Goal:
Calculate 50day moving average for each day, based on the past 50 days. I can calculate the mean for the entire dataset, but I am trying to contiously calculate the mean based on the past 50 days...with it changing each day of course!
import numpy as np
import pandas_datareader.data as pdr
import pandas as pd
# Define the instruments to download.

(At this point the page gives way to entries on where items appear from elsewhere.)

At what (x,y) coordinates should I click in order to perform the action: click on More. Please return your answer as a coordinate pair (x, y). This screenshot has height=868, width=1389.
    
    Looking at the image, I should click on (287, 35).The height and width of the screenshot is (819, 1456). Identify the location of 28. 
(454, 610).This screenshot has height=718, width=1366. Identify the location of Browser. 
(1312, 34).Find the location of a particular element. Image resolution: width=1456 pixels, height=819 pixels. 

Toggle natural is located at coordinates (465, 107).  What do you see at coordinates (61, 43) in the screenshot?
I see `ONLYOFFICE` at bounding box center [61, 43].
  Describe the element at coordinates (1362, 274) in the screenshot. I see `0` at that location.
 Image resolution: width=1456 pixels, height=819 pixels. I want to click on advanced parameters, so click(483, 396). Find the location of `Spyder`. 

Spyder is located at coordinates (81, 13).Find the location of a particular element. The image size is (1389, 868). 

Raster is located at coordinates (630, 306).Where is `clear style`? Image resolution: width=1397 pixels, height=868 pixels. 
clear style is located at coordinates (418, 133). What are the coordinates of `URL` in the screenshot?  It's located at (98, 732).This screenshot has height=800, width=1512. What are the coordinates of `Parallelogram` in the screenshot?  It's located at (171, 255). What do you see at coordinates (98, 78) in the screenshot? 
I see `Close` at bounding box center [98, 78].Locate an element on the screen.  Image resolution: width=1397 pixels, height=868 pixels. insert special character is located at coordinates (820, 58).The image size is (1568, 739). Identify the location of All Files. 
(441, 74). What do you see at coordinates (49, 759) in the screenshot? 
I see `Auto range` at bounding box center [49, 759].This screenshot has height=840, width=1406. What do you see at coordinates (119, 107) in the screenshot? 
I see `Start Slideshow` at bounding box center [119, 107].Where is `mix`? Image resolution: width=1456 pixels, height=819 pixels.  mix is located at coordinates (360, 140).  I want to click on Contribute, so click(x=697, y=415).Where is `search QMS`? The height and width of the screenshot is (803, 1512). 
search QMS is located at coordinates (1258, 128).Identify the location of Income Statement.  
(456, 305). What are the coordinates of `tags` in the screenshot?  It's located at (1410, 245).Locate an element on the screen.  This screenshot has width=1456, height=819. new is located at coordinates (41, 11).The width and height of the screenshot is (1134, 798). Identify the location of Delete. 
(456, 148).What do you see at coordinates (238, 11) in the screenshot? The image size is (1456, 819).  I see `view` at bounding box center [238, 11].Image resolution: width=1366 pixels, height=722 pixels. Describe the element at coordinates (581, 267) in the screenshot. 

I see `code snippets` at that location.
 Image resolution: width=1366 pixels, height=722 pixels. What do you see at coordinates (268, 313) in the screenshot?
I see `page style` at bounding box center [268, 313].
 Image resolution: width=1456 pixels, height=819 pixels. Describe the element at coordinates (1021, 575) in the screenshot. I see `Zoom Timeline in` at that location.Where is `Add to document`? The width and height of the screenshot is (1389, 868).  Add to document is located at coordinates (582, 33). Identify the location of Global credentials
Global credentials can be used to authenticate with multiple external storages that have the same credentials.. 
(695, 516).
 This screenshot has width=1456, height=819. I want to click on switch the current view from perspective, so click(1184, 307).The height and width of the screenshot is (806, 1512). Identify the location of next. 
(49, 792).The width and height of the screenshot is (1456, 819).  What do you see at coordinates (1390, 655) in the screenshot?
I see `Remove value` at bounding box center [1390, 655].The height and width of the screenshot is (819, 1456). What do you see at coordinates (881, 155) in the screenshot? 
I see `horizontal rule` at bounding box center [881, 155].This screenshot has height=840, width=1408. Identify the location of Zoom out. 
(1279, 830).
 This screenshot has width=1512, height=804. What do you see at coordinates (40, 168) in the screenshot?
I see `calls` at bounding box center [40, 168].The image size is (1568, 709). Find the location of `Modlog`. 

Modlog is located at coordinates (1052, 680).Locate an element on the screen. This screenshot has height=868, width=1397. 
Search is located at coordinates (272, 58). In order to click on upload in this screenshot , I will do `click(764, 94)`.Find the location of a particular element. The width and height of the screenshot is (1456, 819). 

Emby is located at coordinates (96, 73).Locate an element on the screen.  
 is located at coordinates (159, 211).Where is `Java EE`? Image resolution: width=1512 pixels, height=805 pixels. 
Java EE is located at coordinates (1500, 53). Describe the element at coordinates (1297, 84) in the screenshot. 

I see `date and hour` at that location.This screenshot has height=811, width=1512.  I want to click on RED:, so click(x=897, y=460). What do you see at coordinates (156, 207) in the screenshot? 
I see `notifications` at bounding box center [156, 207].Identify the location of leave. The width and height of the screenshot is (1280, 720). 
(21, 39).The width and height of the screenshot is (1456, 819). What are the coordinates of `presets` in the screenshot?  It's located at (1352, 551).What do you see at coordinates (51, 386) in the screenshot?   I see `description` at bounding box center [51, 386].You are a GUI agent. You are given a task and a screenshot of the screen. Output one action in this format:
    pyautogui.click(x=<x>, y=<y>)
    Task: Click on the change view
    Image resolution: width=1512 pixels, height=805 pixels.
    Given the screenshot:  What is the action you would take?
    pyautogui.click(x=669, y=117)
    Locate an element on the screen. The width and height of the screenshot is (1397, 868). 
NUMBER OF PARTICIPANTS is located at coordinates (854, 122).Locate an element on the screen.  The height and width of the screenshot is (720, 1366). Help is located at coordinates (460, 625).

We would like to see Apple, Microsoft and the S&P500 index.
ticker = ['AAPL']
#Define the data period that you would like
start_date = '2017-07-01'
end_date = '2019-02-08'
# User pandas_reader.data.DataReader to load the stock prices from Yahoo Finance.
df = pdr.DataReader(ticker, 'yahoo', start_date, end_date)
# Yahoo Finance gives 'High', 'Low', 'Open', 'Close', 'Volume', 'Adj Close'.
#Export Close PRice, Volume, and Date from yahoo finance
CloseP = df['Close']
CloseP.head()
Volm = df['Volume']
Volm.head()
Date = df["Date"] = df.index
#create a table with Date, Close Price, and Volume
Table = pd.DataFrame(np.array(Date), columns = ['Date'])
Table['Close Price'] = np.array(CloseP)
Table['Volume'] = np.array(Volm)
print (Table)
#create a column that contiosuly calculates 50 day MA
#This is what I can't get to work!
MA = np.mean(df['Close'])
Table['Moving Average'] = np.array(MA)
print (Table)
First of all, please, don't use CamelCase to name your variables, as they look as class names otherwise.
Next, use merge() to join your data frames instead of those yours np.array
way:
>>> table = CloseP.merge(Volm, left_index=True, right_index=True)
>>> table.columns = ['close', 'volume'] # give names to columns
>>> table.head(10)
close volume
Date
2017-07-03 143.500000 14277800.0
2017-07-05 144.089996 21569600.0
2017-07-06 142.729996 24128800.0
2017-07-07 144.179993 19201700.0
2017-07-10 145.059998 21090600.0
2017-07-11 145.529999 19781800.0
2017-07-12 145.740005 24884500.0
2017-07-13 147.770004 25199400.0
2017-07-14 149.039993 20132100.0
2017-07-17 149.559998 23793500.0
Finally, use combination of rolling(), mean() and dropna() to calculate moving average:
>>> ma50 = table.rolling(window=50).mean().dropna()
>>> ma50.head(10)
close volume
Date
2017-09-12 155.075401 26092540.0
2017-09-13 155.398401 26705132.0
2017-09-14 155.682201 26748954.0
2017-09-15 156.025201 27248670.0
2017-09-18 156.315001 27430024.0
2017-09-19 156.588401 27424424.0
2017-09-20 156.799201 28087816.0
2017-09-21 156.952201 28340360.0
2017-09-22 157.034601 28769280.0
2017-09-25 157.064801 29254384.0
Please, refer to the docs of mentioned API calls to get more info about their usage. Good luck!